Zu den Freizeit-Fahrern gehört auch Eve. Als Studentin bekommt sie die Differenz zu ihrem Semesterticket, mit dem sie nur in NRW unterwegs sein durfte, jetzt für drei Monate gutgeschrieben. Das Neun-Euro-Ticket kostete sie damit weniger bei größerer Reichweite. Kein Wunder, dass Eve schwärmt: „Es ist günstig und bequem.“ Wenn die Zeit es zulässt, fährt sie gerne mit dem Zug und besucht ihre Freunde.

Das  hat sie auch schon vor der Einführung des 9 Euro Tickets getan. Das Ticket macht es ihr aber einfacher: Außerhalb von NRW muss sie sich nicht mit Tarifzonen auseinandersetzen. Der günstige Preis führt außerdem dazu, dass sie sich Besuche öfter leisten kann. „Seit dem 9 Euro Ticket habe ich einige Freunde öfter gesehen. Das freut einen natürlich schon.“ Vor ein paar Wochen hat sie eine Freundin in Berlin besucht – gemeinsam sind sie auf ein Festival gegangen: Wilde Möhre. Den Weg von Münster nach Berlin ist sie zwar mit dem ICE gefahren, in Berlin selbst war sie aber froh, sich einfach in die U-Bahn setzten zu können, ohne sich Gedanken über ein Ticket machen zu müssen. Heute ist sie  wieder zu Besuch bei einer Freundin: Diesmal in Köln.

Großer Erfolg einerseits, schwierige Finanzierbarkeit andererseits: Dass das 9-Euro-Ticket einen Nachfolger braucht, darin sind sich viele Experten einig.
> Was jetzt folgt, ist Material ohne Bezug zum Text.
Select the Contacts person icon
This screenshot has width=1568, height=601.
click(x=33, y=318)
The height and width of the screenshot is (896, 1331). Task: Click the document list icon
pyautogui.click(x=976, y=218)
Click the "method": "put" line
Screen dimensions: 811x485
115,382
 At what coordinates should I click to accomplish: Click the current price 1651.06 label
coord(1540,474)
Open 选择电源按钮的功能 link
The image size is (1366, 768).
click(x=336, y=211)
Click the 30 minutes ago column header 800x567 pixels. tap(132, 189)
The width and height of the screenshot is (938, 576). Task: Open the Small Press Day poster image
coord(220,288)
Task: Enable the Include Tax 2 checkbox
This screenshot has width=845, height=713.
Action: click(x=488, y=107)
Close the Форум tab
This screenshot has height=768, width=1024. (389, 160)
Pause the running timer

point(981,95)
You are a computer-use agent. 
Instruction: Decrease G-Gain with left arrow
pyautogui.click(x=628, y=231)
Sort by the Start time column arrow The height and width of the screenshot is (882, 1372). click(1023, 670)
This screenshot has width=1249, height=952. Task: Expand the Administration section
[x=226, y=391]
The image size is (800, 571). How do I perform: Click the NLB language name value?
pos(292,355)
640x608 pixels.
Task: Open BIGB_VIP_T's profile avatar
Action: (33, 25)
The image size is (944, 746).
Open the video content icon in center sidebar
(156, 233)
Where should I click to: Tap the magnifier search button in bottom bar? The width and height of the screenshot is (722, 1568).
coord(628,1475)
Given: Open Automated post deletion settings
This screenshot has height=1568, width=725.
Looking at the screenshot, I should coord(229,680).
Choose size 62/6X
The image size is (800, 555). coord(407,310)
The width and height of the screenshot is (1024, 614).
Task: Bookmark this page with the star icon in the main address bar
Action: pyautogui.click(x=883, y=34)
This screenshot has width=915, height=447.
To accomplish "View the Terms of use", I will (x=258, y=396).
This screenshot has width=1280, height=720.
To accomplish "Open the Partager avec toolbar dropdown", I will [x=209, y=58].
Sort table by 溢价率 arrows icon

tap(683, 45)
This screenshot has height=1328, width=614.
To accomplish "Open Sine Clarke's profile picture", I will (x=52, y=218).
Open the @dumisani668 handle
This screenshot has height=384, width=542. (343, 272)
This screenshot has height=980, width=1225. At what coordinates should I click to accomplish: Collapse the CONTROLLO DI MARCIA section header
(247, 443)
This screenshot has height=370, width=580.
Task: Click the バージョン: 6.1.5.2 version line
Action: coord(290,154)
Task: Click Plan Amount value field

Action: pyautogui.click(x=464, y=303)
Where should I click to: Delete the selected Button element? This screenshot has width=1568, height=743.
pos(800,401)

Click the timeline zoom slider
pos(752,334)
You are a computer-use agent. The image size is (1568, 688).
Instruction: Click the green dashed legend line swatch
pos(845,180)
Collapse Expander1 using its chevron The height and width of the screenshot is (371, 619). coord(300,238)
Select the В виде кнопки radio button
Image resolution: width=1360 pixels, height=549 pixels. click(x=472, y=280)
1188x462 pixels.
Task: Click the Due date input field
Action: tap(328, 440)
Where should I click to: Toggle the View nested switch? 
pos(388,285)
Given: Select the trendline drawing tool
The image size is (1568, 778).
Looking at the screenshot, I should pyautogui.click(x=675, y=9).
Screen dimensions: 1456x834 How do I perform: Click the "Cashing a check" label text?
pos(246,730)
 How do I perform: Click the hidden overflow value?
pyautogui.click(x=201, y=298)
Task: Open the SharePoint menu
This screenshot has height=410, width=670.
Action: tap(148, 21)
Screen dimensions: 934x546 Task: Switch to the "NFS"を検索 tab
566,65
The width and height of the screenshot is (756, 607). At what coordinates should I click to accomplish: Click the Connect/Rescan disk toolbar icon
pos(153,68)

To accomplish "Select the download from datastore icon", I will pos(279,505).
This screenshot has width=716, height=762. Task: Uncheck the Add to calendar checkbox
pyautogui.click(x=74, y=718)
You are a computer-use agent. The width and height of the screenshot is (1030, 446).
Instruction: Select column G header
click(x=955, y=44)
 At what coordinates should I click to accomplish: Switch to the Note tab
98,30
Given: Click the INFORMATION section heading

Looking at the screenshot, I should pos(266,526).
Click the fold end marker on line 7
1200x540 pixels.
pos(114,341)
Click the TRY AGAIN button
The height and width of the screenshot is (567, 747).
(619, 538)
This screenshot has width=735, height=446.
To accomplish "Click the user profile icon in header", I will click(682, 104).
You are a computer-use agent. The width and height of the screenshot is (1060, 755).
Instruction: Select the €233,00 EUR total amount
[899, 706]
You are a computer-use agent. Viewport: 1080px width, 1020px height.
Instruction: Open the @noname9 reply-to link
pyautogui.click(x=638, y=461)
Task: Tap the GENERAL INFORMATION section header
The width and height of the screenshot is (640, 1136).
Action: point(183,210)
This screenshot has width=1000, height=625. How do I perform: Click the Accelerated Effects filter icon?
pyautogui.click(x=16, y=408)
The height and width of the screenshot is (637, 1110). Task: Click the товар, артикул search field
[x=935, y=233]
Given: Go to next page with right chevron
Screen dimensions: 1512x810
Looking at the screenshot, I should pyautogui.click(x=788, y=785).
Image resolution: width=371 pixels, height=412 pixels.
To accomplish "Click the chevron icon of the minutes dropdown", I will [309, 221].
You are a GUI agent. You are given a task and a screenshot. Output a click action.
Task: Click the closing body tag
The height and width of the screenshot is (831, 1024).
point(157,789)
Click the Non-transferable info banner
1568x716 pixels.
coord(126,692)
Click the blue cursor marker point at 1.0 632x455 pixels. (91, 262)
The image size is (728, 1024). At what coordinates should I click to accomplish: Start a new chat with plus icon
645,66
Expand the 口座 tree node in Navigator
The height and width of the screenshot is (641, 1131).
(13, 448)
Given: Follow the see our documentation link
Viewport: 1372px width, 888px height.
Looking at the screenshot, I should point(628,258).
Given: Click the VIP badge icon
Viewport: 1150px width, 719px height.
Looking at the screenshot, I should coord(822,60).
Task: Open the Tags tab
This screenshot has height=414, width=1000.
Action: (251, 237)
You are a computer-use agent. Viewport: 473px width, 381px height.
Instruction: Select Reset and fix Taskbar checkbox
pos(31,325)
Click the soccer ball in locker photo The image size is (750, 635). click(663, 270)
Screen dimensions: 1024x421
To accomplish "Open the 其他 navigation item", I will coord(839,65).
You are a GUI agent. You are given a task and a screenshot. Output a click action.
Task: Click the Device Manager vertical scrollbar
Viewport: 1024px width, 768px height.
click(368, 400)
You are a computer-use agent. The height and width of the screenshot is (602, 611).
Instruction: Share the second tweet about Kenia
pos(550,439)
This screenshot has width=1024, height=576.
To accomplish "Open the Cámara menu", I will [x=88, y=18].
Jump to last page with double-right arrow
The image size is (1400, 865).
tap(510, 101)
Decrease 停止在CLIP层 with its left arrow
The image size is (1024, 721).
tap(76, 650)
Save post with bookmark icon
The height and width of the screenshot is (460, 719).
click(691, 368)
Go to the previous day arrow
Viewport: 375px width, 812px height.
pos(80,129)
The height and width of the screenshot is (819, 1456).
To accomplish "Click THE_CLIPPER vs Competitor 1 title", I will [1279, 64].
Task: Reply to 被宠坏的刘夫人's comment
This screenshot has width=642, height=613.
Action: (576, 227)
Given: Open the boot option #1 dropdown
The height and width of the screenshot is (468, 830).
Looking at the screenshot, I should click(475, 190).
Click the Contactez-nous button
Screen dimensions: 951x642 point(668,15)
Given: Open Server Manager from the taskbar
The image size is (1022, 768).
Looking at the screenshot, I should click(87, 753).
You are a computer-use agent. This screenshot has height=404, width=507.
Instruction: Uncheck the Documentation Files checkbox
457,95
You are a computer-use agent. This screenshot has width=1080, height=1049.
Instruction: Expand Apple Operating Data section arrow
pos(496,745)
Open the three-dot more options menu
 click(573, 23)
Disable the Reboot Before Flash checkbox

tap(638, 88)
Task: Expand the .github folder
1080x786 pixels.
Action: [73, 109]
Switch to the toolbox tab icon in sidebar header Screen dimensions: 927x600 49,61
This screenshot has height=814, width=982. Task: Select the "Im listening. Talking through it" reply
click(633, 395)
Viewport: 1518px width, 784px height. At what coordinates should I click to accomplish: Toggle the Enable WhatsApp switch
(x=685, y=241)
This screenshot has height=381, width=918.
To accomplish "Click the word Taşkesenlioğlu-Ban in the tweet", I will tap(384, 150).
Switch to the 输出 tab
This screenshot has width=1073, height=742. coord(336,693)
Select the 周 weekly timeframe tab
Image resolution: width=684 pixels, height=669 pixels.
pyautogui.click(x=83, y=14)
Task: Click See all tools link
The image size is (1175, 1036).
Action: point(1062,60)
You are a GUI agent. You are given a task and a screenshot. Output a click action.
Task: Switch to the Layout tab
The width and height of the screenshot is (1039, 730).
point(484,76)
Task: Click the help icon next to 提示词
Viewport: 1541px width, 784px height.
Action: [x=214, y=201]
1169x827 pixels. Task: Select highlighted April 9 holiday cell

Die SPD in NRW schlug am Donnerstag ein 30-Euro-Ticket ab Januar vor. Finanziert werden solle ein solches Angebot durch Geld von Bund und Ländern – und auch die Wirtschaft ist als Geldgeber bei den Sozialdemokraten im Gespräch. Durch Finanzierung von Infrastruktur oder Jobtickets.